How to Use Botasaurus for Web Scraping

April 22, 2024 ยท 7 min read

Are you looking for ways to scrape without getting blocked? Try Botasaurus, a new web scraping library with cool anti-bot bypass features.

In this article, you'll learn how to scrape websites with the Botasaurus library and see how it works to enhance data extraction efficiency.

What Can You Do With Botasaurus?

Botasaurus is a web scraping library built to bypass anti-bot systems. It features browser functionalities for interacting with dynamic web pages.

The library lets you authenticate proxy via SSL, install Chrome extensions, and route requests through Google to enhance anti-bot evasion. While the alternatives such as Undetected ChromeDriver, Selenium Stealth, and Puppeteer Stealth, are more popular, Botasaurus has a higher success rate at bypassing anti-bots like Cloudflare.

Botasaurus patches the Selenium WebDriver and the standard Requests library for anti-detection functionality. Unlike Selenium, Botasaurus doesn't require extra driver installation. It automatically installs the ChromeDriver during its first build, simplifying the initial setup for beginners.

Frustrated that your web scrapers are blocked once and again?
ZenRows API handles rotating proxies and headless browsers for you.
Try for FREE

Tutorial: How to Scrape With Botasaurus

Botasaurus supports CSS selectors, has a built-in standard Requests library (HTTP client), and Selenium WebDriver automation capabilities.

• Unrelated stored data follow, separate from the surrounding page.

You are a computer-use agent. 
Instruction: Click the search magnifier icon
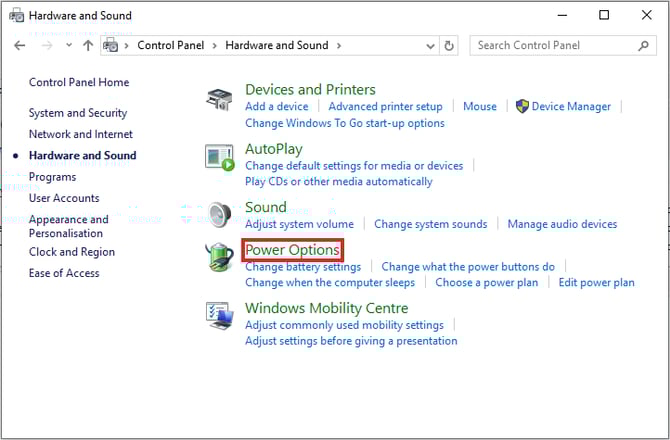click(643, 46)
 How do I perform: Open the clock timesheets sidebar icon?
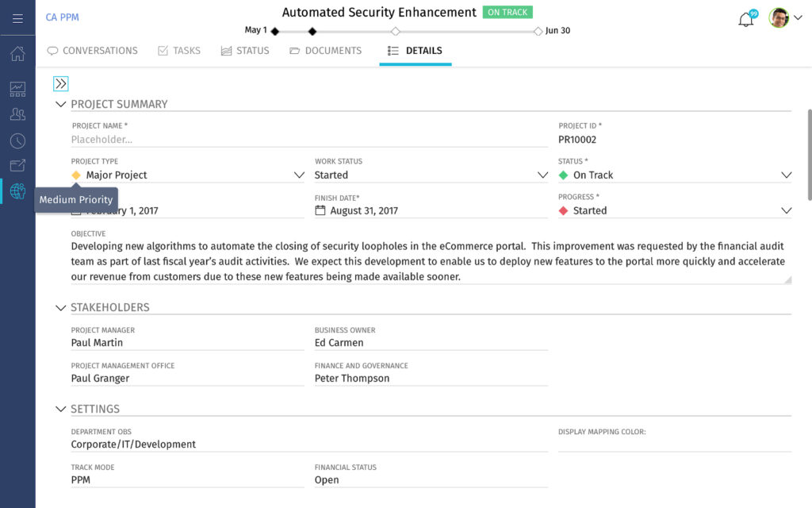pyautogui.click(x=17, y=140)
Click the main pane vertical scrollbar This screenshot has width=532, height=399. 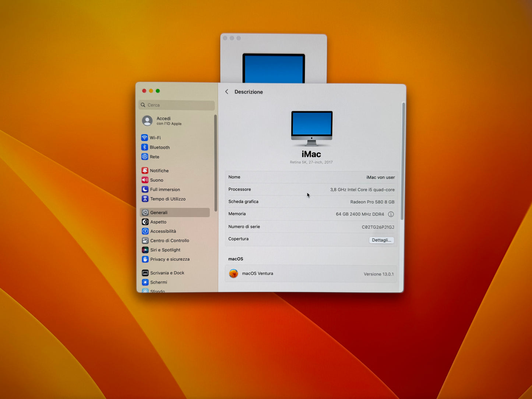click(x=403, y=162)
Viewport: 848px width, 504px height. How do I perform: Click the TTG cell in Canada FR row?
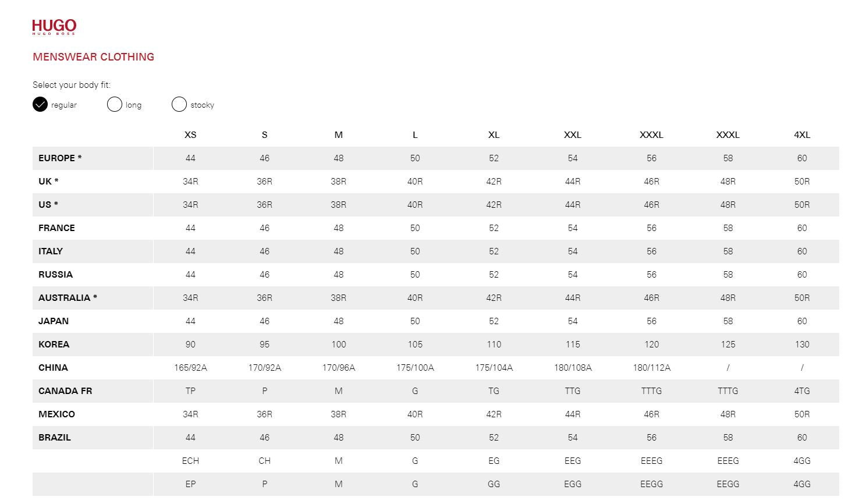pos(573,391)
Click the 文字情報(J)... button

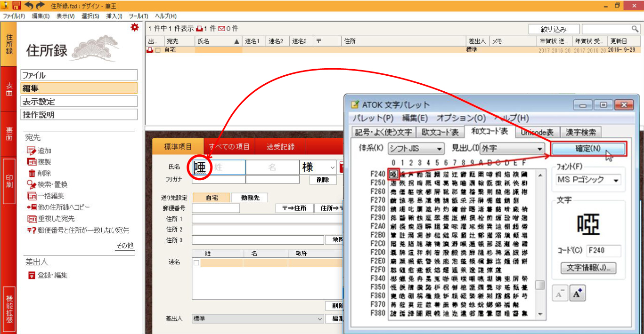tap(588, 268)
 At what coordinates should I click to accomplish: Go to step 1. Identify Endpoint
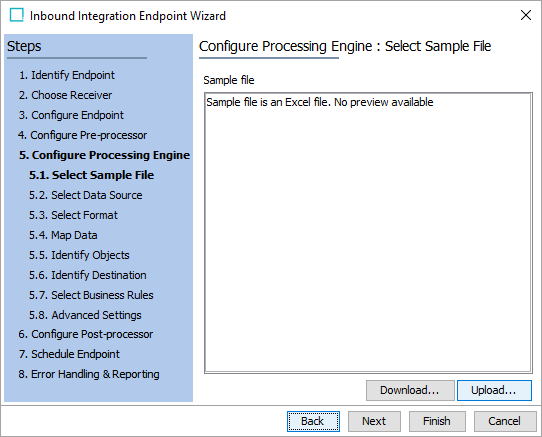pyautogui.click(x=67, y=75)
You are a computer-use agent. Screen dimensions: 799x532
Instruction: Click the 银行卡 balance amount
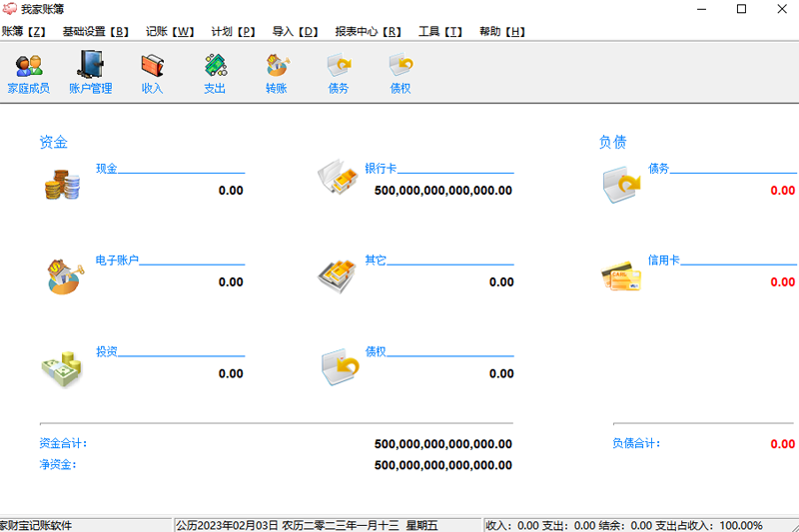click(443, 190)
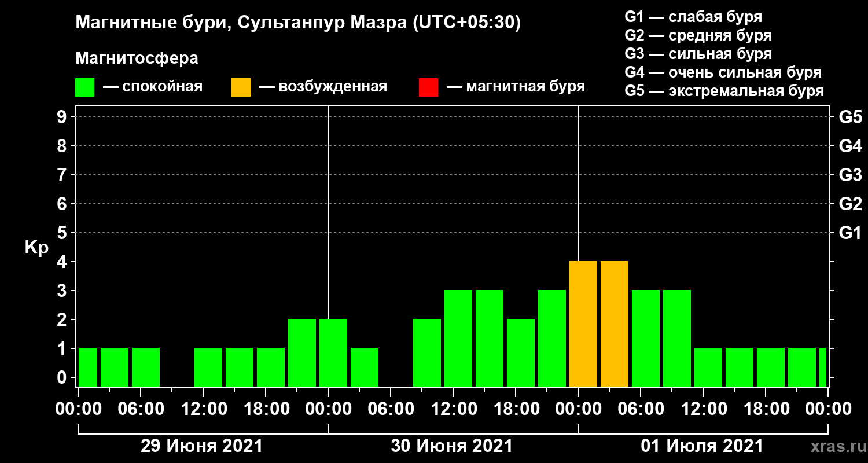Click the green спокойная legend swatch

tap(84, 87)
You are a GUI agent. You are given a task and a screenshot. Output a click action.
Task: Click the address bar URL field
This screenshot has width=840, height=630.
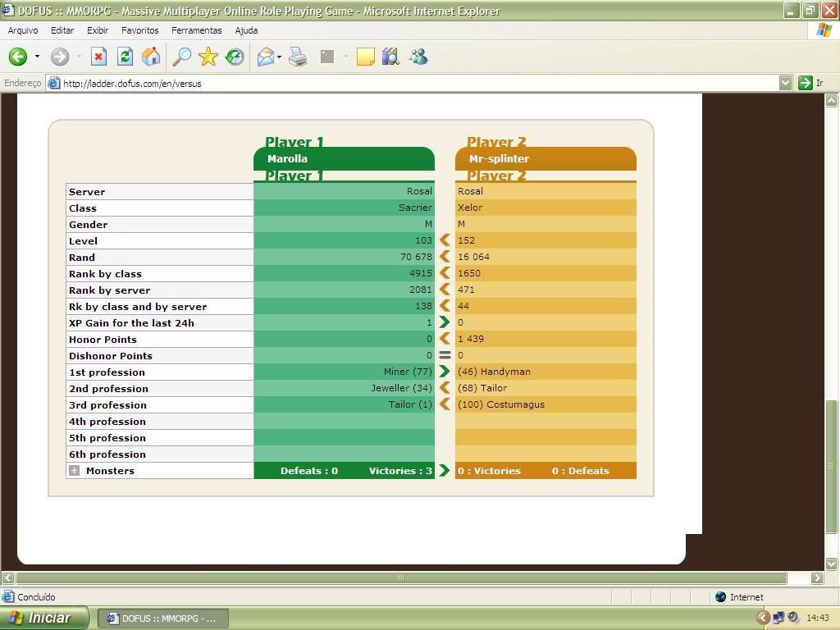tap(410, 83)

Let's see it in action by scraping OpenSea, an NFT website.

Here's the target web page layout:

Opensea Homepage
Click to open the image in full screen

Prerequisites

This tutorial uses Python 3.12.1 on a Windows operating system. Install the latest version from the Python website if you haven't already.

Once Python is up and running, install the Botasaurus library using pip:

Terminal
pip install botasaurus

Now, create a new project folder with a scraper.py file and follow the instructions in the next section to extract the full-page HTML.

Get the Target Page Full HTML

The first step to scraping with Botasaurus is opening the target website. Although the library supports direct access using the WebDriver's get method, it also allows you to route requests through Google to mimic a legitimate user.

You'll use its Google routing functionality to open the target web page and extract its content.

To begin, define a scraper function with a browser decorator and visit the target website through Google. The function uses the AntiDetectDriver option to indicate that your scraper requires an anti-bot bypass capability. It then applies the data argument to collect the extracted data into an output JSON file:

scraper.py
# import all modules
from botasaurus import *

@browser
def scraper(driver: AntiDetectDriver, data: dict):

    # navigate to the target website
    driver.google_get("https://opensea.io")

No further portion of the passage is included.